Hecha una fiera y trancada, sin una palabra más, Soledad se echó la pañoleta y tiró pa ca doña Agustina, la mujer de don Manuel.
– Su marío se fue sin pagasle a Pepe. Y estamos sin poer comprar naa. A vee si usté quería darme la semana, asín Dios le salve el alma, usté, que Pepe arregla mañana con don Manué.
– ¡Esus, mujée!, ¿por qué no?
– Toma tu parte-dijo Soledad a su marido tirándole delante las pesetas, según entró de recalada. Monagas se quedó asmado:
– ¡Pero muchacha!, ¿cobraste?
– ¡Naturáa!
– Y van dos -rezongó Pepe.
Cuando bajó don Manuel, a su señora le faltó tiempo para pintarle, con voz sentimental y ojos de pájara echada, la “caridad” que había hecho, cubriendo su olvido.

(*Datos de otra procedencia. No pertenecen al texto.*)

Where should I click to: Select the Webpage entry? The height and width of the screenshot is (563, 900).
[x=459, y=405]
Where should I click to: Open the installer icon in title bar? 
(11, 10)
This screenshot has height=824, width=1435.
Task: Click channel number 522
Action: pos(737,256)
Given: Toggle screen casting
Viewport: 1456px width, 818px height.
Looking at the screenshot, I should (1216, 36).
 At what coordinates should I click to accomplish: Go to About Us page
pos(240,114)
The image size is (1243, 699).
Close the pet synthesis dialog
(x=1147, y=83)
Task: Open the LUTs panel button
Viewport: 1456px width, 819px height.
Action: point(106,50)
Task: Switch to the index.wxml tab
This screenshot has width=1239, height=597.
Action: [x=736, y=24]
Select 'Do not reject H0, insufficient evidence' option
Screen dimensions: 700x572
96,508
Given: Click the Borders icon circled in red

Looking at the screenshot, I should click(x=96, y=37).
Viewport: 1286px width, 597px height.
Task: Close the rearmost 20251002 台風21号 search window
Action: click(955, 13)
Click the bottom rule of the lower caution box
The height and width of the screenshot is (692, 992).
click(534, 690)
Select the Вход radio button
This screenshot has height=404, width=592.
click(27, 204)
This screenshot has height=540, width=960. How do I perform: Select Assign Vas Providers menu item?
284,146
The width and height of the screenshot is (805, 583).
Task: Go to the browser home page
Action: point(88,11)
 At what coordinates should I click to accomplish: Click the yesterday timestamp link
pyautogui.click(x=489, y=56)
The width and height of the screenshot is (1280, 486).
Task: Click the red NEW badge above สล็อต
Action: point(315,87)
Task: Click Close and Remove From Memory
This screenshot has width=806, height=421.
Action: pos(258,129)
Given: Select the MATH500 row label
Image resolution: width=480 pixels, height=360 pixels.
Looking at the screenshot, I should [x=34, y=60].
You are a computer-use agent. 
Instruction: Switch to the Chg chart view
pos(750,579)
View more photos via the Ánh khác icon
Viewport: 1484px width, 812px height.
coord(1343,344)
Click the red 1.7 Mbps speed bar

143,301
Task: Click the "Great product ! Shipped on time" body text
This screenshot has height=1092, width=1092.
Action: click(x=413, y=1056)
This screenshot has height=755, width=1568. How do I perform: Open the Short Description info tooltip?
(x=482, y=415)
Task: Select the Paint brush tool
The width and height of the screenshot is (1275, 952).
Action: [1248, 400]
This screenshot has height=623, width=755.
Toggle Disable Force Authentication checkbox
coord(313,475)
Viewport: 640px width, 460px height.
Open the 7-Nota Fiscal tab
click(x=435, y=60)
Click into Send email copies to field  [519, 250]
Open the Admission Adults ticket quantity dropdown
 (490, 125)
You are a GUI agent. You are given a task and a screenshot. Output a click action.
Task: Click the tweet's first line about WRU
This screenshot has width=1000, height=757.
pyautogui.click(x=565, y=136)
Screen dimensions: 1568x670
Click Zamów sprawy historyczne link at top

-¿Cuálo? ¡Ya te engañaron como a una china! Pero si yo le pagué, muchacha. ¡Ya, santísima! ¡Vaya una cara de baqueta, caballeros! ¡Y tú tamién, bobática!
Naturalmente, mi compadre Pepito Monagas fue llamado a capítulo. Y explicó la cosa.
– Mire, don Manuel. Pasa que Soledá, mi mujee, lleva de tiempo la contabilidá de mi casa, ¿oyó? Y últimamente, sin haber visto la Escuela Comersio ni por el forro. Le ha dao por llevarla por “partía doble”. ¡Fíjese usté!